После долгого пути без еды и питья вам обоим неможется.
Солдат отводит вас в «лазарет», который оказывается ямой. Здесь, по выражению конвоира, хворых «лечат одной пилюлей», то есть выстрелом в затылок.
Яма полна тел, некоторые еще шевелятся.
В очереди перед вами шесть человек.
Задрав головенку, внучка о чем-то вас спрашивает.
О чем?
ИГРА ЧЕТВЕРТАЯ
Вооруженный конвоир приказывает спеть. Вы поете.
Он приказывает сплясать. Пляшете. Приказ изобразить свинью. Изображаете. Он велит полизать его сапог. Вы лижете.
Затем солдат приказывает «…….».
Слово вам незнакомо, вы его не понимаете. Ваши действия?
ИГРА ПЯТАЯ
Вас держат под автоматным дулом. Приказ: вам, вашим близким и всем остальным раздеться догола.
С вами семидесятидвухлетний отец, шестидесятивосьмилетняя мать, ваша супруга, кузина и трое ваших детей, пятнадцати, двенадцати и восьми лет.
Раздевшись, куда вы смотрите?
ИГРА ШЕСТАЯ
Сейчас вы умрете.
Рядом с вами незнакомец. Он что-то вам говорит на языке, который вы не понимаете. Что вы сделаете?
ИГРА СЕДЬМАЯ
Ваша дочь безнадежно мертва. Если встать на ее труп, можно глотнуть свежего воздуха. Встанете?
ИГРА ВОСЬМАЯ
Все закончилось, вас снедает тоска. Всепоглощающая, непреходящая. Вы хотите от нее избавиться. Что сделаете?
ИГРА ДЕВЯТАЯ
Все закончилось, вы встречаетесь с Богом. Что вы Ему скажете?
ИГРА ДЕСЯТАЯ
Все закончилось, вы слышите анекдот.
На ключевой фразе все присутствующие фыркают, зажимают руками рты, покатываются со смеху.

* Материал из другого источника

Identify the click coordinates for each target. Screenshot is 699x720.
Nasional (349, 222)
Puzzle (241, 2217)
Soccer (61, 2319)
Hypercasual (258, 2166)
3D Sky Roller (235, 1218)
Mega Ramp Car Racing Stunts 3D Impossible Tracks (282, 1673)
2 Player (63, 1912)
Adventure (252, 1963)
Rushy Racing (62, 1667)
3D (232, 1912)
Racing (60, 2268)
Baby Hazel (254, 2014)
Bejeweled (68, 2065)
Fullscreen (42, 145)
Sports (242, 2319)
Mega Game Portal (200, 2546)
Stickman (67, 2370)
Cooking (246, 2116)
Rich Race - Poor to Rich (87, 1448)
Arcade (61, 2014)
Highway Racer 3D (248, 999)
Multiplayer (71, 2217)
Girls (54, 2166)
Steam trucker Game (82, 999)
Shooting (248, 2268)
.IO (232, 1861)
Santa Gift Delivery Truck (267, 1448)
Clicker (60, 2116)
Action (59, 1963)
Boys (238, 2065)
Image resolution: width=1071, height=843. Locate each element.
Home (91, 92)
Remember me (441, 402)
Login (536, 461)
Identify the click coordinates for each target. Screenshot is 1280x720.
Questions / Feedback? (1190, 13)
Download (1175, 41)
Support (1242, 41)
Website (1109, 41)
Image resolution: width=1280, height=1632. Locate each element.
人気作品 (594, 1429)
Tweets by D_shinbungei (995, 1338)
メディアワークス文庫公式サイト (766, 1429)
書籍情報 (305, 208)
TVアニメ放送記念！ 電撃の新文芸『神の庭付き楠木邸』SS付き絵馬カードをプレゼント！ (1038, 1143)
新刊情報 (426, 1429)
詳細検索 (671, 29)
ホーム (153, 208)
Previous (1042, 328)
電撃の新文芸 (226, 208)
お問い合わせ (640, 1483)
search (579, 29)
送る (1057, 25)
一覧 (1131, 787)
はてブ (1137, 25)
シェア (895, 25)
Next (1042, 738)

Анекдот о ваших страданиях и утратах. Как вы поступите?
ИГРА ОДИННАДЦАТАЯ
Из вашей общины в 1650 душ уцелели 122.
Вы узнали, что вся ваша многочисленная семья погибла, дом заняли чужие люди, пожитки разворовали.
Потом вы узнаете, что правительство хочет начать с чистого листа и задуматься над прошлыми ошибками.
Вернетесь на родину?
ИГРА ДВЕНАДЦАТАЯ
Врач говорит:
«Вот таблетка, что сотрет вашу память. Вы забудете все страдания и утраты. Но также все свое прошлое». Примете таблетку?